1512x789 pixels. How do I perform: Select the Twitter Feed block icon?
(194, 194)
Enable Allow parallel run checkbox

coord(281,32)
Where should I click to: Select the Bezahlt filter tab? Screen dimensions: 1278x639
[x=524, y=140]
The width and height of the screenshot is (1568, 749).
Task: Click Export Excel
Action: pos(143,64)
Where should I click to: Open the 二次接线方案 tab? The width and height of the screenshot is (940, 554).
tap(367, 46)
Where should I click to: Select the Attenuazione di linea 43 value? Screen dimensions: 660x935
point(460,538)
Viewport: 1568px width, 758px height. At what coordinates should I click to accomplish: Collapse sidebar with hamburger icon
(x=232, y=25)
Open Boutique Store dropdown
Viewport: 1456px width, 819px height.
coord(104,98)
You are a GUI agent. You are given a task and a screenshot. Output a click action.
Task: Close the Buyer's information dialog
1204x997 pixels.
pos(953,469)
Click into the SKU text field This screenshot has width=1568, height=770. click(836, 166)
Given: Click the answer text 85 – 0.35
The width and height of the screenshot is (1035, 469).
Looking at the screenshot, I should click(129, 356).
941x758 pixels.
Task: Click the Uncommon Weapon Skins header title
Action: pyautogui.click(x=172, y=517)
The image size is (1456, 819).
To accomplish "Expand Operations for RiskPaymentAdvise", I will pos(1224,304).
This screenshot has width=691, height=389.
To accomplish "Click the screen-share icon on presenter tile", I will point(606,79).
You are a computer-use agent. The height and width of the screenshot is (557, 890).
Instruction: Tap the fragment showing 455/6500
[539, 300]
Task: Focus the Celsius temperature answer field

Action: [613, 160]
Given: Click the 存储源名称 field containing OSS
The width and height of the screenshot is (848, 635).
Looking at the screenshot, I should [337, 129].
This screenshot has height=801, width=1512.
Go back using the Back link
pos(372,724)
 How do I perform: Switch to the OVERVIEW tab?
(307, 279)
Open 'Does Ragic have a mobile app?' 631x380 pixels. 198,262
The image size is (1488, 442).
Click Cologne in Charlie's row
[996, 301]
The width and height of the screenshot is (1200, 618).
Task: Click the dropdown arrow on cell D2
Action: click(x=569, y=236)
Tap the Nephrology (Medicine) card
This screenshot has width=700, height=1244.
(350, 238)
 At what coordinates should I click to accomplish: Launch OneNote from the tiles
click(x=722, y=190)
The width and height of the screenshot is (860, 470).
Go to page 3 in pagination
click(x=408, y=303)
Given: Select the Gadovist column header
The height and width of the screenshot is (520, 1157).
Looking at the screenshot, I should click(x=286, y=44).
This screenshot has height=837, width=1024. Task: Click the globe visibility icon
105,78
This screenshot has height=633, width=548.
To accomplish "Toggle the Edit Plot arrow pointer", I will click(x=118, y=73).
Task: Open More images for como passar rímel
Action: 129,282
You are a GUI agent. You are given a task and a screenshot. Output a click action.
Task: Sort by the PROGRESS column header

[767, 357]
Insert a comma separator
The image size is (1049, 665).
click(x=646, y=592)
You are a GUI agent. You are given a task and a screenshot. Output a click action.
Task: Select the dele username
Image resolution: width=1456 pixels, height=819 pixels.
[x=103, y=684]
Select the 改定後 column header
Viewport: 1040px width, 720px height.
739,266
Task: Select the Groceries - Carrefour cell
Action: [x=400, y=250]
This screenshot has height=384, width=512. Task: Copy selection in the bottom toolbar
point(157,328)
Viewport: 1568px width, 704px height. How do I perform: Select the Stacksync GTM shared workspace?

____________

◆ **TASK DIRECTIONS**
Return all of the lines above, word for word.

◆ **ANSWER TO THE PROBLEM**
1512x789 pixels. How do I perform: Select the Twitter Feed block icon?
(194, 194)
Enable Allow parallel run checkbox

coord(281,32)
Where should I click to: Select the Bezahlt filter tab? Screen dimensions: 1278x639
[x=524, y=140]
The width and height of the screenshot is (1568, 749).
Task: Click Export Excel
Action: pos(143,64)
Where should I click to: Open the 二次接线方案 tab? The width and height of the screenshot is (940, 554).
tap(367, 46)
Where should I click to: Select the Attenuazione di linea 43 value? Screen dimensions: 660x935
point(460,538)
Viewport: 1568px width, 758px height. At what coordinates should I click to accomplish: Collapse sidebar with hamburger icon
(x=232, y=25)
Open Boutique Store dropdown
Viewport: 1456px width, 819px height.
coord(104,98)
You are a GUI agent. You are given a task and a screenshot. Output a click action.
Task: Close the Buyer's information dialog
1204x997 pixels.
pos(953,469)
Click into the SKU text field This screenshot has width=1568, height=770. click(836, 166)
Given: Click the answer text 85 – 0.35
The width and height of the screenshot is (1035, 469).
Looking at the screenshot, I should click(129, 356).
941x758 pixels.
Task: Click the Uncommon Weapon Skins header title
Action: pyautogui.click(x=172, y=517)
The image size is (1456, 819).
To accomplish "Expand Operations for RiskPaymentAdvise", I will pos(1224,304).
This screenshot has width=691, height=389.
To accomplish "Click the screen-share icon on presenter tile", I will point(606,79).
You are a computer-use agent. The height and width of the screenshot is (557, 890).
Instruction: Tap the fragment showing 455/6500
[539, 300]
Task: Focus the Celsius temperature answer field

Action: [613, 160]
Given: Click the 存储源名称 field containing OSS
The width and height of the screenshot is (848, 635).
Looking at the screenshot, I should [337, 129].
This screenshot has height=801, width=1512.
Go back using the Back link
pos(372,724)
 How do I perform: Switch to the OVERVIEW tab?
(307, 279)
Open 'Does Ragic have a mobile app?' 631x380 pixels. 198,262
The image size is (1488, 442).
Click Cologne in Charlie's row
[996, 301]
The width and height of the screenshot is (1200, 618).
Task: Click the dropdown arrow on cell D2
Action: click(x=569, y=236)
Tap the Nephrology (Medicine) card
This screenshot has width=700, height=1244.
(350, 238)
 At what coordinates should I click to accomplish: Launch OneNote from the tiles
click(x=722, y=190)
The width and height of the screenshot is (860, 470).
Go to page 3 in pagination
click(x=408, y=303)
Given: Select the Gadovist column header
The height and width of the screenshot is (520, 1157).
Looking at the screenshot, I should click(x=286, y=44).
This screenshot has height=837, width=1024. Task: Click the globe visibility icon
105,78
This screenshot has height=633, width=548.
To accomplish "Toggle the Edit Plot arrow pointer", I will click(x=118, y=73).
Task: Open More images for como passar rímel
Action: 129,282
You are a GUI agent. You are given a task and a screenshot. Output a click action.
Task: Sort by the PROGRESS column header

[767, 357]
Insert a comma separator
The image size is (1049, 665).
click(x=646, y=592)
You are a GUI agent. You are given a task and a screenshot. Output a click action.
Task: Select the dele username
Image resolution: width=1456 pixels, height=819 pixels.
[x=103, y=684]
Select the 改定後 column header
Viewport: 1040px width, 720px height.
739,266
Task: Select the Groceries - Carrefour cell
Action: [x=400, y=250]
This screenshot has height=384, width=512. Task: Copy selection in the bottom toolbar
point(157,328)
Viewport: 1568px width, 704px height. How do I perform: Select the Stacksync GTM shared workspace?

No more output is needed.